Can you reproduce the material below word for word, from its first line up to and including the line that contains "The height and width of the screenshot is (954, 443)."?

::::::::

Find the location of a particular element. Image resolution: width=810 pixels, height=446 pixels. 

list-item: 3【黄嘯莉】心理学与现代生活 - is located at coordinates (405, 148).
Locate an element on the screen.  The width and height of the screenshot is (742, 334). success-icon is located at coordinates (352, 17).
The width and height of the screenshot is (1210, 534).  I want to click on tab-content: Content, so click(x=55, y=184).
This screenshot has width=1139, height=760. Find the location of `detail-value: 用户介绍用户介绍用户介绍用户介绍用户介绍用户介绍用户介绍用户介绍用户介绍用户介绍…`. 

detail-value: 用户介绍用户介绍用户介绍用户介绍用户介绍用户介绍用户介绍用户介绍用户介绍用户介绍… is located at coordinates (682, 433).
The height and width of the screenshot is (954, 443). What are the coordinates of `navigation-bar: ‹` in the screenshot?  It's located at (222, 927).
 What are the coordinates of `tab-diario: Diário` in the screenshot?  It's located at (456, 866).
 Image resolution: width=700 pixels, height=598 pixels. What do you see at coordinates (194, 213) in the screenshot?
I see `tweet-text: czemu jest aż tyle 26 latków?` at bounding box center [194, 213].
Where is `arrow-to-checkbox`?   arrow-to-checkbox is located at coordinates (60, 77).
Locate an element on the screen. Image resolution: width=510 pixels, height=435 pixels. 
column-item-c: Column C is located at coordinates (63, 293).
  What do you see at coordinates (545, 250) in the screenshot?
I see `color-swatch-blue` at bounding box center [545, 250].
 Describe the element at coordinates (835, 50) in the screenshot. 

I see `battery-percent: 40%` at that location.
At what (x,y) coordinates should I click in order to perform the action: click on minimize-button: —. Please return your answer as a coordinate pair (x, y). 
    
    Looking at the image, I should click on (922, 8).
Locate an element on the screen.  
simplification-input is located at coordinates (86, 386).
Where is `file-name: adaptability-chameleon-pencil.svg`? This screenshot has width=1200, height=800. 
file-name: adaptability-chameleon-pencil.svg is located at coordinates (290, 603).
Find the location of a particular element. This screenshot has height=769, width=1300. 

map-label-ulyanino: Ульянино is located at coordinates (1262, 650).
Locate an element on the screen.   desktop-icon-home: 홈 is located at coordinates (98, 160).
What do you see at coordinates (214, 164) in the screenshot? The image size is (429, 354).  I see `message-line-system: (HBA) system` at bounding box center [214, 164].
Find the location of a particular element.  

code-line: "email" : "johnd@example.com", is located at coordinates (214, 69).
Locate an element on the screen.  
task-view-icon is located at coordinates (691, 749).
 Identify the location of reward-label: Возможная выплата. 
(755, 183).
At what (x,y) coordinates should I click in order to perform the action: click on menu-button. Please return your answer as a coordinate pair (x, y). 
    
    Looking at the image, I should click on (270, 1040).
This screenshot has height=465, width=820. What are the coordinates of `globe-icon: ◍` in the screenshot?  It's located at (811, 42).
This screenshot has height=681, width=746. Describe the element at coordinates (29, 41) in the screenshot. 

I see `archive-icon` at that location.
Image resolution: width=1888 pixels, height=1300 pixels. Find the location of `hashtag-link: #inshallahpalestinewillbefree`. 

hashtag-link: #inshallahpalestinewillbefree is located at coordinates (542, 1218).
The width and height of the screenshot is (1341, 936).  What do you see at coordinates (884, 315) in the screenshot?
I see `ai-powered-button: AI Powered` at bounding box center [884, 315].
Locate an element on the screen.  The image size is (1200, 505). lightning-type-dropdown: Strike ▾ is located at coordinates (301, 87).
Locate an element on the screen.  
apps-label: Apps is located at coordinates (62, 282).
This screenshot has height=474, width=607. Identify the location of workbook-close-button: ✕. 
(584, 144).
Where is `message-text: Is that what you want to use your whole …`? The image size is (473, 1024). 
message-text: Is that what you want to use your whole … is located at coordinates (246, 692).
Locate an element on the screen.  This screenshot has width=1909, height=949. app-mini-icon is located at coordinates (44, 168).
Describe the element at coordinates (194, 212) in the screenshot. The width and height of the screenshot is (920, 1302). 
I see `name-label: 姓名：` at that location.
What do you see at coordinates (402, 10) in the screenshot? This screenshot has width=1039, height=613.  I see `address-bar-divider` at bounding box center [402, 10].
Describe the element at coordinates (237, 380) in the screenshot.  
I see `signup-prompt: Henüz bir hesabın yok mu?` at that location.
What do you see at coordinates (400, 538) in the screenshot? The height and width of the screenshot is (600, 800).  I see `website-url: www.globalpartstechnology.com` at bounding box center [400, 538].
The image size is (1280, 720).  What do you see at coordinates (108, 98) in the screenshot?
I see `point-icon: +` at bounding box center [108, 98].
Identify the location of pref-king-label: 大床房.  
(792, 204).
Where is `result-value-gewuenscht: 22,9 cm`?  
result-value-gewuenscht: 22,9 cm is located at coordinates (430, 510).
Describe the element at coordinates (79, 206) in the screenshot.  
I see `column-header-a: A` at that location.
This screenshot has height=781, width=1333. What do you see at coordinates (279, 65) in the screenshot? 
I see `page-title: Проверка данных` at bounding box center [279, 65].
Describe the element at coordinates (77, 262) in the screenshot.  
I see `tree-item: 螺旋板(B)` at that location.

::::::::

Response to this task:
Find the location of a particular element. Image resolution: width=810 pixels, height=446 pixels. 

list-item: 3【黄嘯莉】心理学与现代生活 - is located at coordinates (405, 148).
Locate an element on the screen.  The width and height of the screenshot is (742, 334). success-icon is located at coordinates (352, 17).
The width and height of the screenshot is (1210, 534).  I want to click on tab-content: Content, so click(x=55, y=184).
This screenshot has width=1139, height=760. Find the location of `detail-value: 用户介绍用户介绍用户介绍用户介绍用户介绍用户介绍用户介绍用户介绍用户介绍用户介绍…`. 

detail-value: 用户介绍用户介绍用户介绍用户介绍用户介绍用户介绍用户介绍用户介绍用户介绍用户介绍… is located at coordinates (682, 433).
The height and width of the screenshot is (954, 443). What are the coordinates of `navigation-bar: ‹` in the screenshot?  It's located at (222, 927).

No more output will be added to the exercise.